When I first came to Nashville in 1989 as a 21-year-old kid, part of my excitement came in living (for the summer, at least) in a town that had a Tower Records.
As a burgeoning pop culture/music business observer, I knew (tangentially, at least) about Tower's reputation as an arbiter of cool, not only from its West Coast roots, but as the chain expanded slowly across the U.S.
Record stores where I grew up were either lifeless, mall-based outfits or, let's face it, head shops, neither of which held much interest for me.
But Tower was different, with a deep catalog available right there on the shelves, magazines from all over the world, an eclectic video rental business, and a knowledgeable (if ever aloof) staff.
The western face of the building, the one that faced the narrow parking lot that only true Nashvillians knew how to navigate, featured handpainted reproductions of new and upcoming album projects, frequently artists with Nashville ties, but not necessarily the big names, the ones that didn't really need Tower's help to sell records anyway.
On more than one occasion that summer, I'd leave my Music Row internship and head to Tower just to browse. The filled-to-the-brim stacks highlighted names I'd only read about in the wilds of West Texas, and the beat-up headphone-enabled preview stations encouraged me to listen to things I'd never check out without it. I fed my love for music from Marshall Crenshaw to Amanda Marshall to Jellyfish to Patty Griffin to The Beatles to Poe to Will Hoge to dozens of others through the auspices of Tower.
Tower Records is going out of business. It got ridiculously easy to acquire music through means other than going to a store, so people stopped. Or at least slowed enough that Tower suffered. I'm one of them...but not for that reason. I write about music, so I get a lot of it sent to me automatically, not all of it good, as you might imagine. And I'm writing this while listening to the 2005 Austin City Limits Festival record streamed through Rhapsody, so I realize that I'm part of the problem.

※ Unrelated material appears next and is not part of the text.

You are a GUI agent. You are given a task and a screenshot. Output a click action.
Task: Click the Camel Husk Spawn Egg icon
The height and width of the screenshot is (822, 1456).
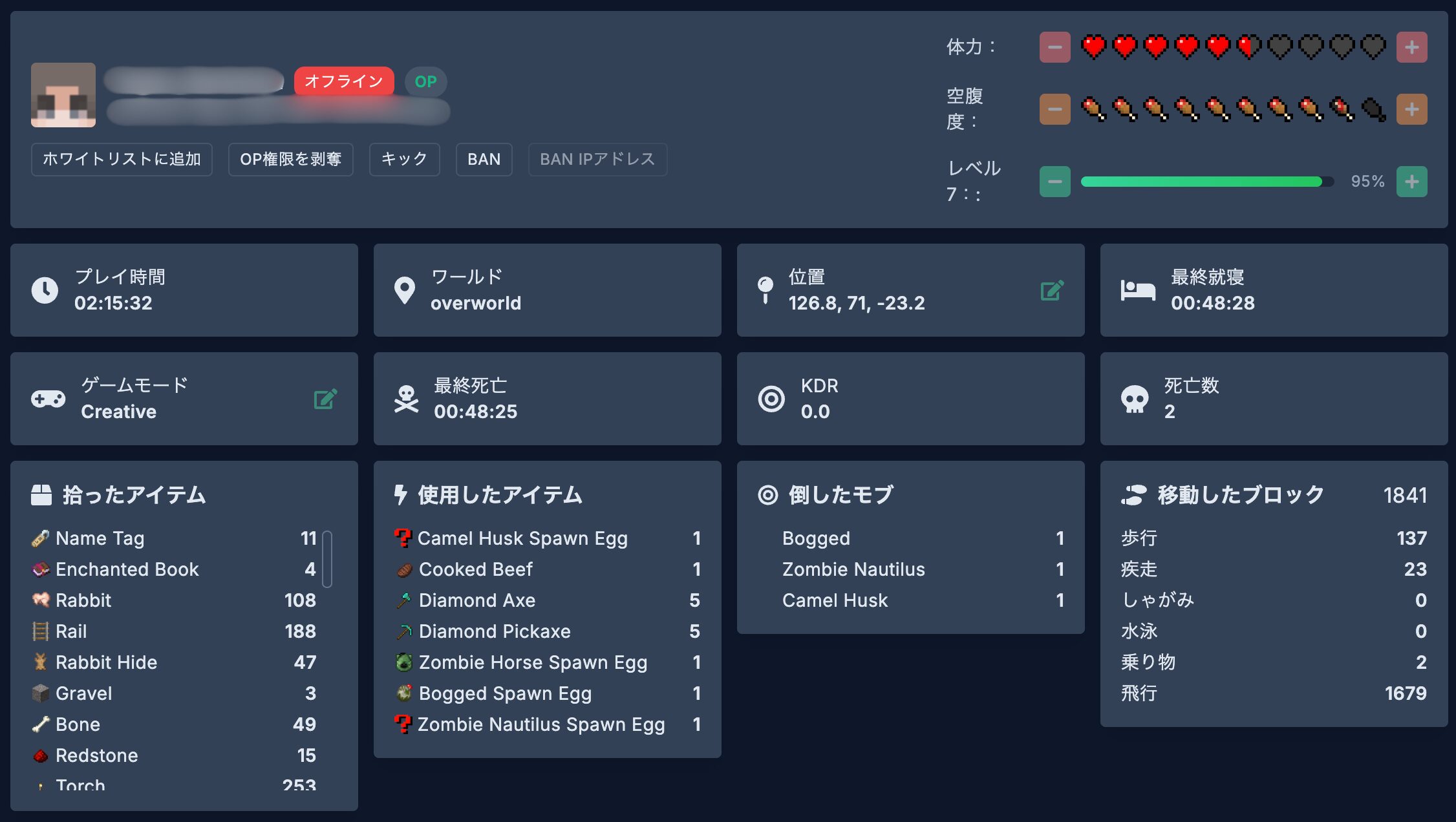click(x=403, y=538)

But almost every time I had an hour to kill between meetings, or I was in the neighborhood, or just needed to reconnect to the current state of music retail through an outside arbiter of cool, I'd go to Tower and just browse. I won't get to do that anymore, and it makes me more than a little bit sad.
Update: I went to Tower over lunch, and there was just this palpable sense of sadness, among the staff and among the overwhelmingly over-30 set of customers browsing and sighing. There were also a couple of news crews interviewing folks in the parking lot and taking shots of the various "Going Out Of Business" signs going up all over the building.
On the "good bargains" front...well, we're not quite there yet. Magazines are 30% off, books 20% (which is why I picked up three I'd had my eyes on for awhile: The Rock Snob's Dictionary, The Areas of My Expertise and Superheroes And Philosophy) and the CDs/DVDs 10% off...but it's off the regular price, which tends to be $18.99. So the real bargains are going to be a few weeks away...I may be sad, but I'm still a cheapskate.